> **EXERCISE**
I need the lines from the one containing "The height and" through the last line of the entries retyped exactly, with no pictures among them.

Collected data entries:

+===+

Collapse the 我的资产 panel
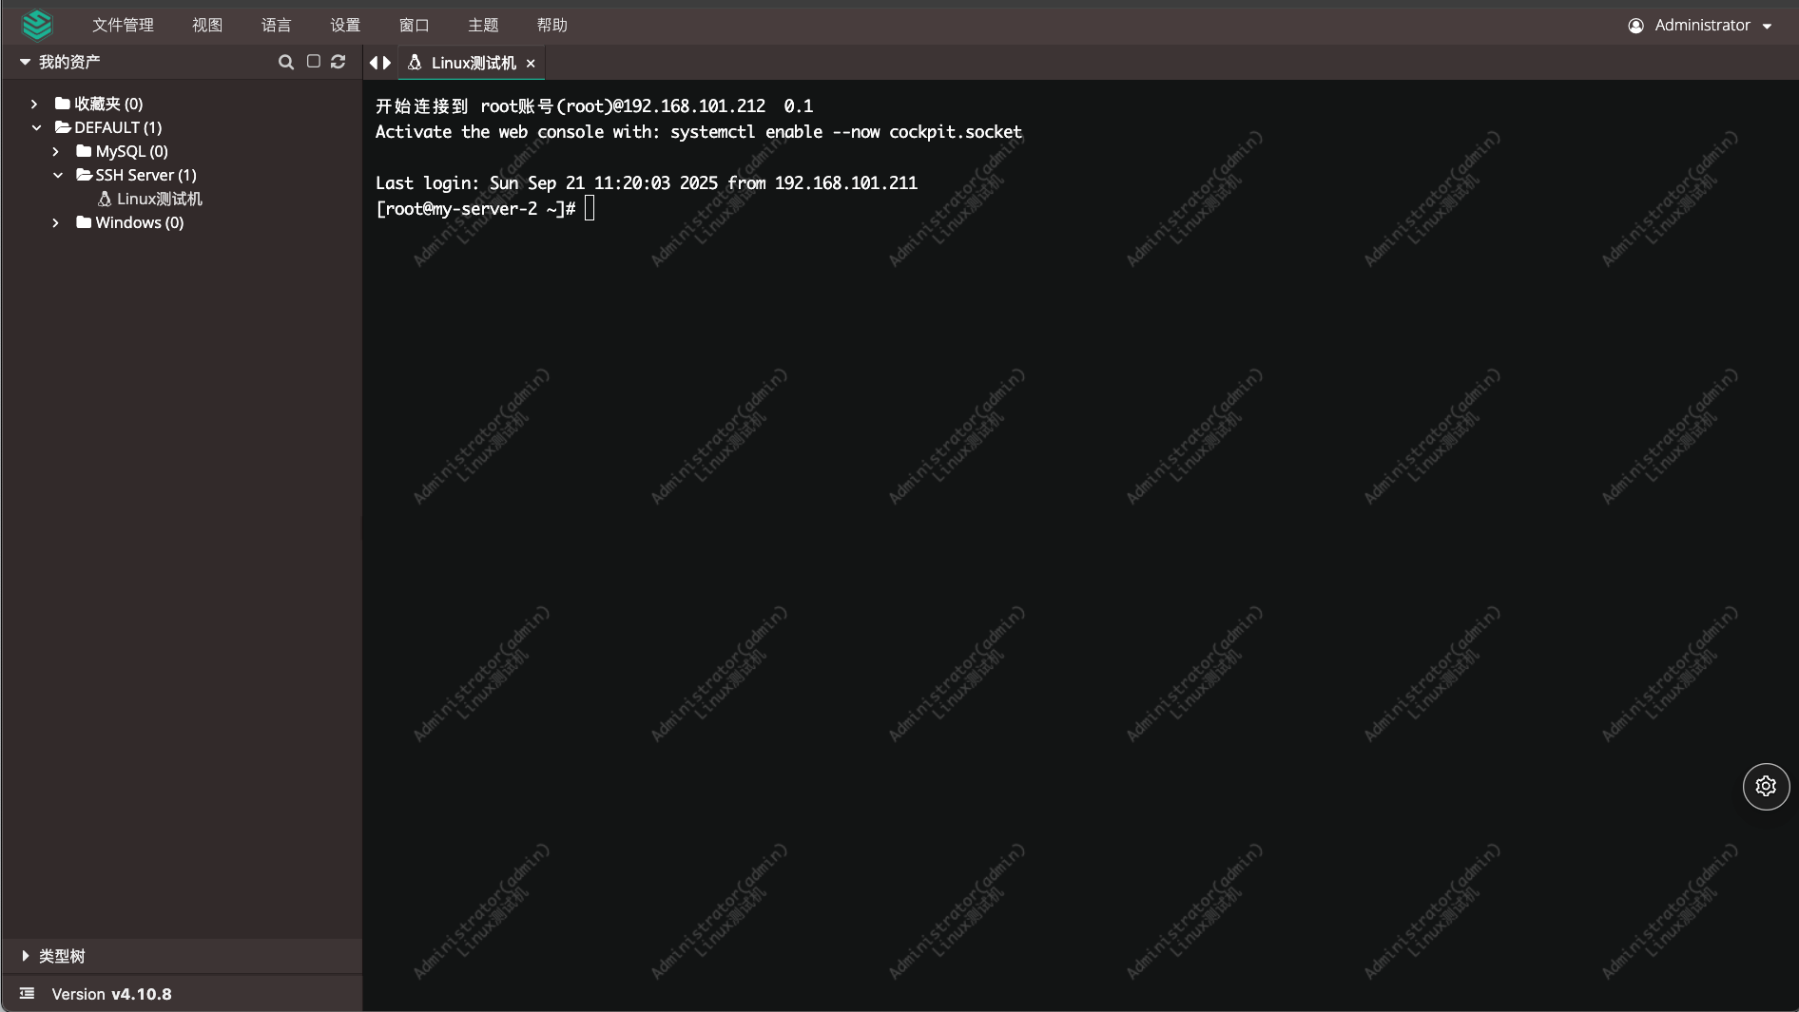pos(23,61)
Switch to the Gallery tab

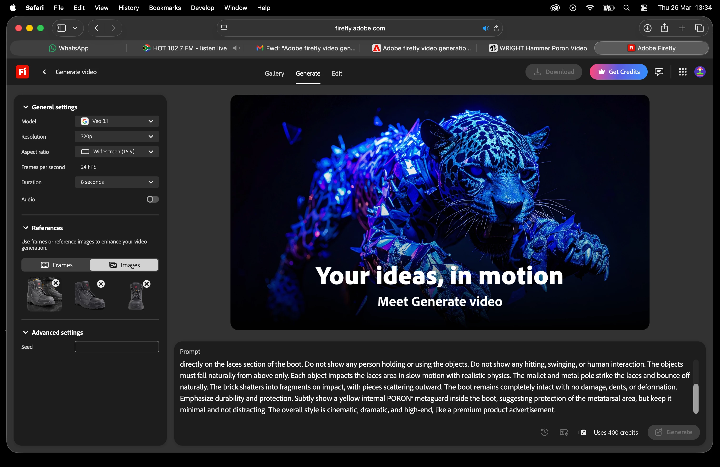tap(274, 73)
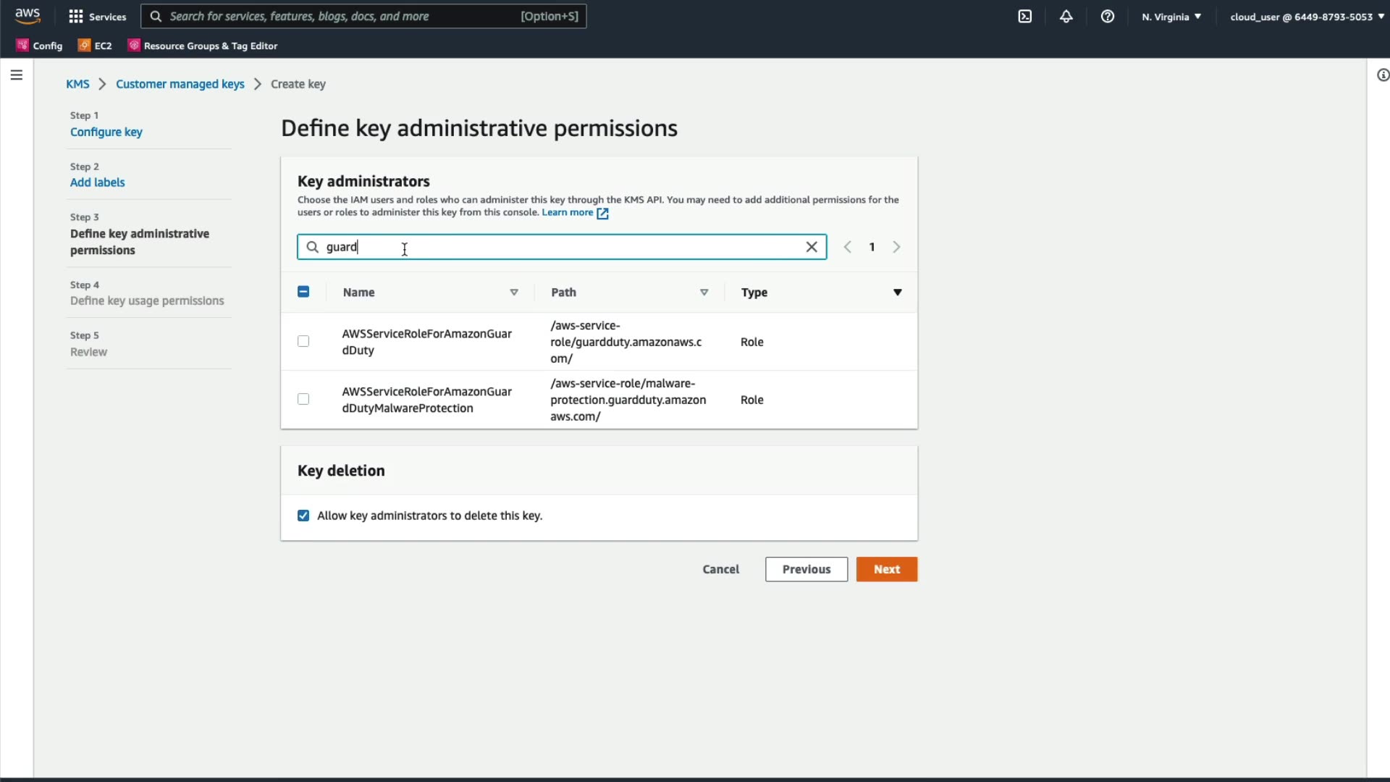Click the help question mark icon
This screenshot has width=1390, height=782.
point(1108,17)
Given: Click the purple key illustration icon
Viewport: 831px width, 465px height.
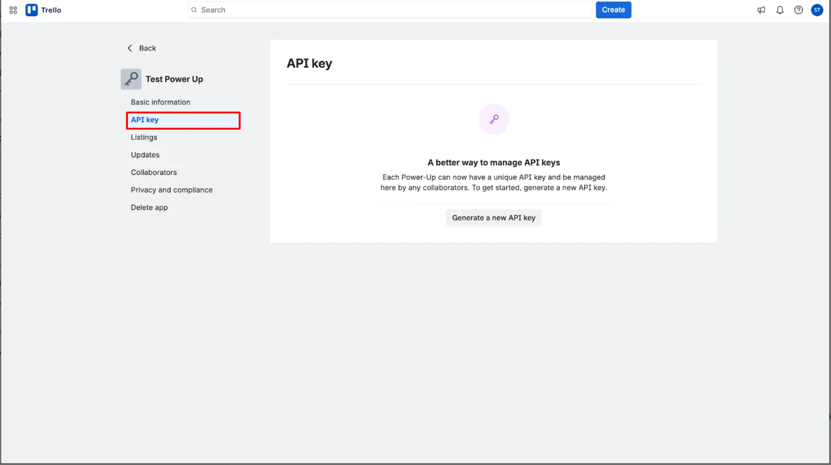Looking at the screenshot, I should pyautogui.click(x=494, y=119).
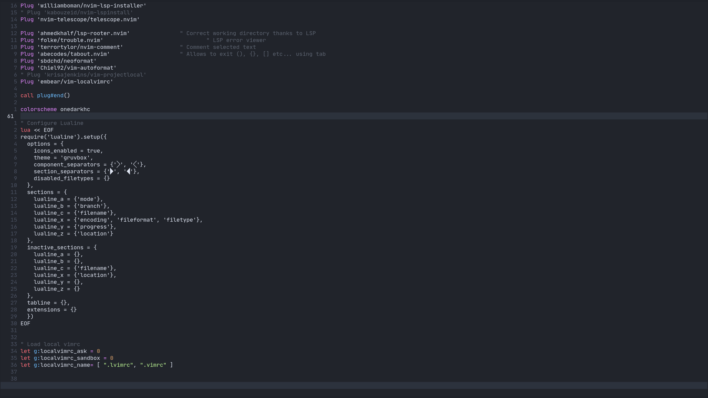Viewport: 708px width, 398px height.
Task: Click the 'Load local vimrc' comment
Action: point(50,344)
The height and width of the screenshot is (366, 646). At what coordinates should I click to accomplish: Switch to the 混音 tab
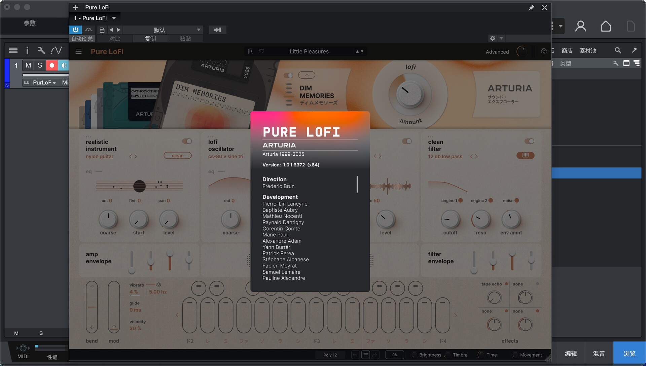pos(599,354)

+===+

> **ANSWER FOR THE TASK**
The height and width of the screenshot is (366, 646). At what coordinates should I click to accomplish: Switch to the 混音 tab
pos(599,354)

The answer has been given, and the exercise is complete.